• [WHAT THE TASK ASKS] If a line comes after the one containing "Given: Click the first green star", leave it out; copy every line before it, and that line too, exactly as written, starting from the first line of the entries.
···
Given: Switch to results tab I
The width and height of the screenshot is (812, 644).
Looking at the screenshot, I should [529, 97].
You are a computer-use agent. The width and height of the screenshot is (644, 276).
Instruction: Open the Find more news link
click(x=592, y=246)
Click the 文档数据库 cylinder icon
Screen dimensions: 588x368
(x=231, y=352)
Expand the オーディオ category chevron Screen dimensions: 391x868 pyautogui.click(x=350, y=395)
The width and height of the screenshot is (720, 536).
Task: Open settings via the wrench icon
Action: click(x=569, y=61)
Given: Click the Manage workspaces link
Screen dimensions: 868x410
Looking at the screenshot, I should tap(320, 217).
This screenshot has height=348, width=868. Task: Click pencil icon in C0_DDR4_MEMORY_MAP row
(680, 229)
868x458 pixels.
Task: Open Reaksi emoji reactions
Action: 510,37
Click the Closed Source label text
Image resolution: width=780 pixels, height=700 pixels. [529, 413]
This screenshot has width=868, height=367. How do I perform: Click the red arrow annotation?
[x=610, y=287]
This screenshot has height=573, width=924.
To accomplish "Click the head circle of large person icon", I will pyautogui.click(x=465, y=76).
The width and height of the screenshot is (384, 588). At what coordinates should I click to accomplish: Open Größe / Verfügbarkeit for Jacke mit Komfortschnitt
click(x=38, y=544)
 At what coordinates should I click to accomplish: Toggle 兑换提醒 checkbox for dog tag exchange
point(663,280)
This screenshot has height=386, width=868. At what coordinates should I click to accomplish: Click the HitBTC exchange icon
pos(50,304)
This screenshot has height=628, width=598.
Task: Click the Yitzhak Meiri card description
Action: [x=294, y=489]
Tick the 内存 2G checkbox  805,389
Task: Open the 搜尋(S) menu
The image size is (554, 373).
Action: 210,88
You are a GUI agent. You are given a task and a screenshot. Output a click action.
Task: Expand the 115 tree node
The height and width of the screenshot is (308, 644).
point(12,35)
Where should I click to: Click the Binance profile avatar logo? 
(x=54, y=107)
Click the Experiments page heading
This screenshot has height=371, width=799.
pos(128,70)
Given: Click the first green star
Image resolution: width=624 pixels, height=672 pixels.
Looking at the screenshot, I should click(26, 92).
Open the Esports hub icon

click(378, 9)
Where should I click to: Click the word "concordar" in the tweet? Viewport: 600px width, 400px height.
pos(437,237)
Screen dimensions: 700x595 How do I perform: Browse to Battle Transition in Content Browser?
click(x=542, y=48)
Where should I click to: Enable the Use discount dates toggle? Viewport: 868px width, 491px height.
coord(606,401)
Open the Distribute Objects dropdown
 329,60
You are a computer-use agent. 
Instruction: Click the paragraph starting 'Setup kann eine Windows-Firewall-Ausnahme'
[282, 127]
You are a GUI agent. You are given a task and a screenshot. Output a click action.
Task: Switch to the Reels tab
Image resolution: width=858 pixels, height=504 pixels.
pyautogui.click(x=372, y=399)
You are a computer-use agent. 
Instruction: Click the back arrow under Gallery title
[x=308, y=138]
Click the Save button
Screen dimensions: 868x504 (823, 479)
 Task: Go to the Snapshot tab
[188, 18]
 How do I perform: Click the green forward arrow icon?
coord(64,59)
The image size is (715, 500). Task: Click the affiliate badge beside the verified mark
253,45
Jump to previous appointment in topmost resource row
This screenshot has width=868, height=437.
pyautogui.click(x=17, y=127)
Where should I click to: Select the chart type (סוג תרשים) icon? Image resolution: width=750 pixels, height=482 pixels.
···
• [RESULT]
Given: Switch to results tab I
The width and height of the screenshot is (812, 644).
Looking at the screenshot, I should [529, 97].
You are a computer-use agent. The width and height of the screenshot is (644, 276).
Instruction: Open the Find more news link
click(x=592, y=246)
Click the 文档数据库 cylinder icon
Screen dimensions: 588x368
(x=231, y=352)
Expand the オーディオ category chevron Screen dimensions: 391x868 pyautogui.click(x=350, y=395)
The width and height of the screenshot is (720, 536).
Task: Open settings via the wrench icon
Action: click(x=569, y=61)
Given: Click the Manage workspaces link
Screen dimensions: 868x410
Looking at the screenshot, I should tap(320, 217).
This screenshot has height=348, width=868. Task: Click pencil icon in C0_DDR4_MEMORY_MAP row
(680, 229)
868x458 pixels.
Task: Open Reaksi emoji reactions
Action: 510,37
Click the Closed Source label text
Image resolution: width=780 pixels, height=700 pixels. [529, 413]
This screenshot has width=868, height=367. How do I perform: Click the red arrow annotation?
[x=610, y=287]
This screenshot has height=573, width=924.
To accomplish "Click the head circle of large person icon", I will pyautogui.click(x=465, y=76).
The width and height of the screenshot is (384, 588). At what coordinates should I click to accomplish: Open Größe / Verfügbarkeit for Jacke mit Komfortschnitt
click(x=38, y=544)
 At what coordinates should I click to accomplish: Toggle 兑换提醒 checkbox for dog tag exchange
point(663,280)
This screenshot has height=386, width=868. At what coordinates should I click to accomplish: Click the HitBTC exchange icon
pos(50,304)
This screenshot has height=628, width=598.
Task: Click the Yitzhak Meiri card description
Action: [x=294, y=489]
Tick the 内存 2G checkbox  805,389
Task: Open the 搜尋(S) menu
The image size is (554, 373).
Action: 210,88
You are a GUI agent. You are given a task and a screenshot. Output a click action.
Task: Expand the 115 tree node
The height and width of the screenshot is (308, 644).
point(12,35)
Where should I click to: Click the Binance profile avatar logo? 
(x=54, y=107)
Click the Experiments page heading
This screenshot has height=371, width=799.
pos(128,70)
Given: Click the first green star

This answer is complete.